Directive: Return everything in the listing from the line containing "The height and width of the screenshot is (896, 1343)." down to the line containing "coord(443,468)", including both, with nothing changed.

-- start Supplied information --

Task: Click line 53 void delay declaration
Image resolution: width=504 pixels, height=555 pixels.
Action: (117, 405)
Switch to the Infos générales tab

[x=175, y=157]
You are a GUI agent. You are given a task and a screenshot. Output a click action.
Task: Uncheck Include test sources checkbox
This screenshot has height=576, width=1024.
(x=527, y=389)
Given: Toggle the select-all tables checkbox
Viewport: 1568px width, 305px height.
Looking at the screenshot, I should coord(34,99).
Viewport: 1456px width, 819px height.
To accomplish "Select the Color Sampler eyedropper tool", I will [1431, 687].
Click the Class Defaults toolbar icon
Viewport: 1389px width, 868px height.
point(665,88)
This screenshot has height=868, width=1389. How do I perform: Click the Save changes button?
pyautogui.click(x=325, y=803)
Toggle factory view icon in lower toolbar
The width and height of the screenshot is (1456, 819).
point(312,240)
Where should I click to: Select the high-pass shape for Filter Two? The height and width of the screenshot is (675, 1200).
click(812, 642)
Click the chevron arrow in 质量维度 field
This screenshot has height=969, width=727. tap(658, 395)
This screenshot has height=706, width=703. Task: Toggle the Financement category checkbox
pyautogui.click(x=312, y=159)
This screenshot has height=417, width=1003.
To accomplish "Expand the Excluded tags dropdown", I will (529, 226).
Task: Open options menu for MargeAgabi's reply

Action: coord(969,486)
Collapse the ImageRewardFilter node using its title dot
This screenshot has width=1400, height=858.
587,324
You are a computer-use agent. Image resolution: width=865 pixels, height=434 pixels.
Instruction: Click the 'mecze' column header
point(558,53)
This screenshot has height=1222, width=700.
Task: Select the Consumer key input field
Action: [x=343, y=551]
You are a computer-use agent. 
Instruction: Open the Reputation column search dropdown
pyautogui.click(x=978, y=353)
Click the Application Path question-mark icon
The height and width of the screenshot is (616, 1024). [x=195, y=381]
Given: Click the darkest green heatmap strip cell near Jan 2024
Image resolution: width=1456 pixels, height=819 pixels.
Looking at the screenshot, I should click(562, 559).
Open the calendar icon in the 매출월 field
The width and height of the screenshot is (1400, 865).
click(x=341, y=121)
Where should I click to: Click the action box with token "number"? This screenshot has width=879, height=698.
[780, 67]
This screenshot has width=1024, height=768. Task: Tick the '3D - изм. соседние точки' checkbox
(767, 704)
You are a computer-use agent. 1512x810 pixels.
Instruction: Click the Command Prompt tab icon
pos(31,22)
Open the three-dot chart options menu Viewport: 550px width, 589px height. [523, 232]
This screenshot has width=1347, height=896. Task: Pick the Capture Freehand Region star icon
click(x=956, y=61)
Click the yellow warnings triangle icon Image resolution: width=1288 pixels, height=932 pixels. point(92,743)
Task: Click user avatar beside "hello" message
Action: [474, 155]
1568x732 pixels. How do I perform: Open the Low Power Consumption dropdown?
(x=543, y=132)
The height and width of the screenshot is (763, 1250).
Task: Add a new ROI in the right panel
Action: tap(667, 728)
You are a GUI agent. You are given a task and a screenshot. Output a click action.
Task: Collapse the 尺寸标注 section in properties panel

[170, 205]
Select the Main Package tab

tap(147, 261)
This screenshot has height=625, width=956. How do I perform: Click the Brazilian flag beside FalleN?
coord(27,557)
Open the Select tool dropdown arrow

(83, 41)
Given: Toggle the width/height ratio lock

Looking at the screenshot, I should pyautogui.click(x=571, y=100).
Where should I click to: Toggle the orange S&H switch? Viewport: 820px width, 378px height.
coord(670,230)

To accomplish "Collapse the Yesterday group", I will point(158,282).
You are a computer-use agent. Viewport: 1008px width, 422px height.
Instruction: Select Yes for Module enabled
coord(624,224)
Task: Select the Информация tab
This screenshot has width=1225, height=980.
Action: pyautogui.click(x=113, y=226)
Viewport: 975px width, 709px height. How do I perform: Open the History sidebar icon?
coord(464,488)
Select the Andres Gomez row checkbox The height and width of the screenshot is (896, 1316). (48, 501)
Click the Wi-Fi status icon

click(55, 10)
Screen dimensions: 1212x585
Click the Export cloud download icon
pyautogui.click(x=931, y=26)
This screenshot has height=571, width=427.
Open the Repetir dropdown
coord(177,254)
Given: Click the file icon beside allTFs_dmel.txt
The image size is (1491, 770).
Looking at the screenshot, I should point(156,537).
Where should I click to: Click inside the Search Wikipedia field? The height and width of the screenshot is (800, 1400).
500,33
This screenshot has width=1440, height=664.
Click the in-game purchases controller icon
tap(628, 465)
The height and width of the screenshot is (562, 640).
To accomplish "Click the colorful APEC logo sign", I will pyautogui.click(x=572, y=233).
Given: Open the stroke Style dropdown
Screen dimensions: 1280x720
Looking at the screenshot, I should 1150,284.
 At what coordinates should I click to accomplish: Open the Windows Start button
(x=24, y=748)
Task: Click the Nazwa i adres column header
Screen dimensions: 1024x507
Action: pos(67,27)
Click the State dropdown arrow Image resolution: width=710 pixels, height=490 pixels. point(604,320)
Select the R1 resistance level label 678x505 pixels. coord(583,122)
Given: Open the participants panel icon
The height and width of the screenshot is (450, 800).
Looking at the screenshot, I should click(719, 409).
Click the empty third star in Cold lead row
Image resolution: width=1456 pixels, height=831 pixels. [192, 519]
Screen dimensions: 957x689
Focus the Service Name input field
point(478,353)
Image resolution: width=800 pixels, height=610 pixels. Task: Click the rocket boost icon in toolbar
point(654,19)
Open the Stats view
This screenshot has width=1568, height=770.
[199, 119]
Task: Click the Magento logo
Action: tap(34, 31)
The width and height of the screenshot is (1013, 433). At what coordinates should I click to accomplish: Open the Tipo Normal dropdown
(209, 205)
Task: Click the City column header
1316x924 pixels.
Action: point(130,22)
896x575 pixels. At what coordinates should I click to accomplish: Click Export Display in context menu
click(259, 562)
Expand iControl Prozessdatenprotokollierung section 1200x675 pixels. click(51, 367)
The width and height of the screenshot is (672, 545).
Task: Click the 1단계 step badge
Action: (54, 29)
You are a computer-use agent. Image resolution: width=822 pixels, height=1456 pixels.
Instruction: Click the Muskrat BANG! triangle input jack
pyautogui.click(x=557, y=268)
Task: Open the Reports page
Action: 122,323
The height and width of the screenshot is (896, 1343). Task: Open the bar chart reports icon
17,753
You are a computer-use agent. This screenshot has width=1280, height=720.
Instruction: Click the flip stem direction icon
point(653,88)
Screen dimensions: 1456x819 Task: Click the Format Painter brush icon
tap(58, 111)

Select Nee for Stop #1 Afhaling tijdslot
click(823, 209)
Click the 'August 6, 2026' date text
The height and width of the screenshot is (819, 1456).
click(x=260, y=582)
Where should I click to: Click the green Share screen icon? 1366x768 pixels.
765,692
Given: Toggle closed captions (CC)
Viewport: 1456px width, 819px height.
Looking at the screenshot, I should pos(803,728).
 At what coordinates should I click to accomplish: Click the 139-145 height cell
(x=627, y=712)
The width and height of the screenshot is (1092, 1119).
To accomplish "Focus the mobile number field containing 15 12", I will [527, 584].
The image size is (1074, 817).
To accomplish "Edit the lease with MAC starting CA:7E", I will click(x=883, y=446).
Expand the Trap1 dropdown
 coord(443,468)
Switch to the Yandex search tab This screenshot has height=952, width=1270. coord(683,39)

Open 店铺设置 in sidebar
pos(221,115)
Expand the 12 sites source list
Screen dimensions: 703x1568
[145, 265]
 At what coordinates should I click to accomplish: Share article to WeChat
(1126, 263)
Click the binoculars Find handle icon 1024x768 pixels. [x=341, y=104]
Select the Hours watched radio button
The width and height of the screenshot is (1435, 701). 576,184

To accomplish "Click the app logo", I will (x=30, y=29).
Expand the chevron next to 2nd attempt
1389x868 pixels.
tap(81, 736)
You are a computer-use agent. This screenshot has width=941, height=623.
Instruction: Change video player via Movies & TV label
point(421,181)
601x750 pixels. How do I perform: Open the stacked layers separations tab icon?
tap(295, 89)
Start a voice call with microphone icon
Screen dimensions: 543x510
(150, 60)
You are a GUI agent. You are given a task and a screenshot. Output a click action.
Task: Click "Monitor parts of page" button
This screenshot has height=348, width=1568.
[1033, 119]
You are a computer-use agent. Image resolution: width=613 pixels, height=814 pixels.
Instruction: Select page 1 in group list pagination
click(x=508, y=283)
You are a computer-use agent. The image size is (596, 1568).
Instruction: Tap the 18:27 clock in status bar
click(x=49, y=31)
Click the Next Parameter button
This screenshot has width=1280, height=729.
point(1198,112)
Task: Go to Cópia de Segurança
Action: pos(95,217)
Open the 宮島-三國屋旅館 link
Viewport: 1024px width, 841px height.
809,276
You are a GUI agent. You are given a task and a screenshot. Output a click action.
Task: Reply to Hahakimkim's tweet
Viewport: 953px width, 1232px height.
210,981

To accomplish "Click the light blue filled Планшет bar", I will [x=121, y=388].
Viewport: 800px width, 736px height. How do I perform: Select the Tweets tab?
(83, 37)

-- end Supplied information --

Solution to this problem:
The height and width of the screenshot is (896, 1343). Task: Open the bar chart reports icon
17,753
You are a computer-use agent. This screenshot has width=1280, height=720.
Instruction: Click the flip stem direction icon
point(653,88)
Screen dimensions: 1456x819 Task: Click the Format Painter brush icon
tap(58, 111)

Select Nee for Stop #1 Afhaling tijdslot
click(823, 209)
Click the 'August 6, 2026' date text
The height and width of the screenshot is (819, 1456).
click(x=260, y=582)
Where should I click to: Click the green Share screen icon? 1366x768 pixels.
765,692
Given: Toggle closed captions (CC)
Viewport: 1456px width, 819px height.
Looking at the screenshot, I should pos(803,728).
 At what coordinates should I click to accomplish: Click the 139-145 height cell
(x=627, y=712)
The width and height of the screenshot is (1092, 1119).
To accomplish "Focus the mobile number field containing 15 12", I will [527, 584].
The image size is (1074, 817).
To accomplish "Edit the lease with MAC starting CA:7E", I will click(x=883, y=446).
Expand the Trap1 dropdown
 coord(443,468)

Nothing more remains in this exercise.